Yeah this is good news. 

Any ideas on when we'll see a 2015 guidebook?


----------



## DallanC (Jan 13, 2009)

I dont have the first clue where to begin bear hunting... but years ago I figured I might try it some day and started applying for just points... got alot of them now. Maybe its time to cash them in for a tag.


-DallanC


----------



## goofy elk (Dec 16, 2007)

Archery hunters got the SHORT end of this stick!

Completly lost spring archery bait.

Was given summer bait/bow options, bur VERY ,very few permits..

And only two units for fall archery----Alot of archery opertunity lost!


----------



## kstorrs (Oct 29, 2012)

I like the fact that firearms may now be used over bait.


----------



## swbuckmaster (Sep 14, 2007)

goofy elk said:


> Archery hunters got the SHORT end of this stick!
> 
> Completly lst spring archery bait.
> 
> ...


I agree. It's bull crap if you want to bait you have to kill a rubbed up bear or hunt a bait in the fall when food is plentiful. I say rotate the seasons.


----------



## MuscleWhitefish (Jan 13, 2015)

swbuckmaster said:


> I agree. It's bull crap if you want to bait you have to kill a rubbed up bear or hunt a bait in the fall when food is plentiful. I say rotate the seasons.


I agree. No one wants a rubbed up bear rug. I recommend going to Idaho in the 2 bear areas - two tags for $80 bucks is tough to beat (Really you'll only probably harvest one).


----------



## bigbuckhunter64 (May 6, 2008)

My thoughts exactly...I just went from 30+ tags for a bait hunt in the spring to 3 in the summer, and who knows what the apps will look like it might take 15 points to draw an archery tag now!


----------



## Mr Muleskinner (Feb 14, 2012)

I don't know where guys are getting their numbers at but there are 21 units and 89 tags to hunt in the summer with bait. No dogs.

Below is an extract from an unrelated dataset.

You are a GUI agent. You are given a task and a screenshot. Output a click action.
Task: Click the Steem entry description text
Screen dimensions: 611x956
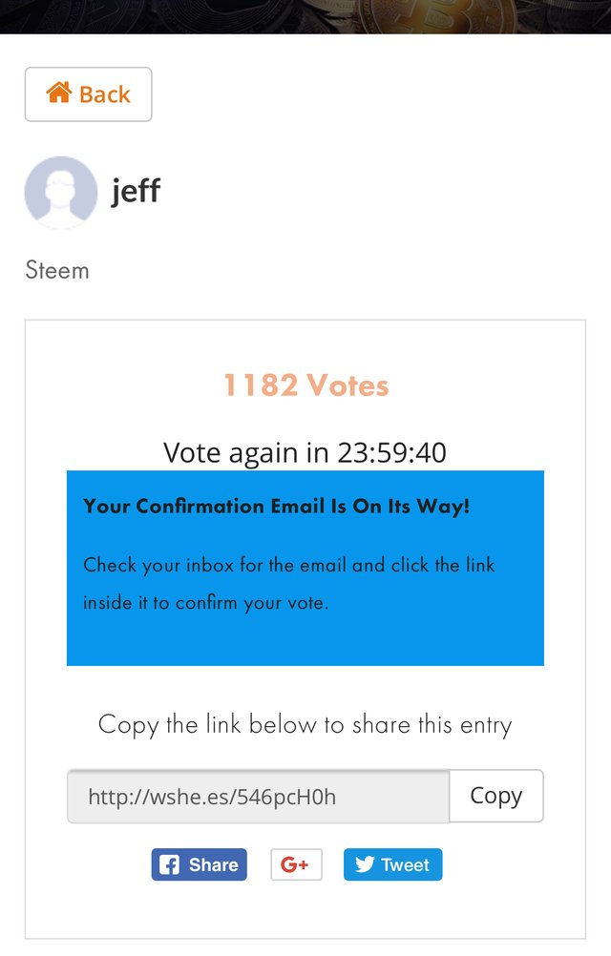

Here is a breakdown compared to 2014

Spring: was 20 units/ 255 tags is 16/170 (no baiting in the spring hunt)
Summer: was 0/0 is 21/89 (no dogs in the summer hunt)
Fall: was 22/106 is 24/109 (baiting and dogs allowed)
spot and stalk: was 4/62 is 4/99
premium: was 15/37 is 17/45 (must follow season guidelines)
harvest objective: was 3/30 is 6/75 ( no bait, but dogs allowed on most)
Archery only: was 0/0 is 2/6

Total: was 490 is 593

There has been a net reduction of 139 tags that will allow bait.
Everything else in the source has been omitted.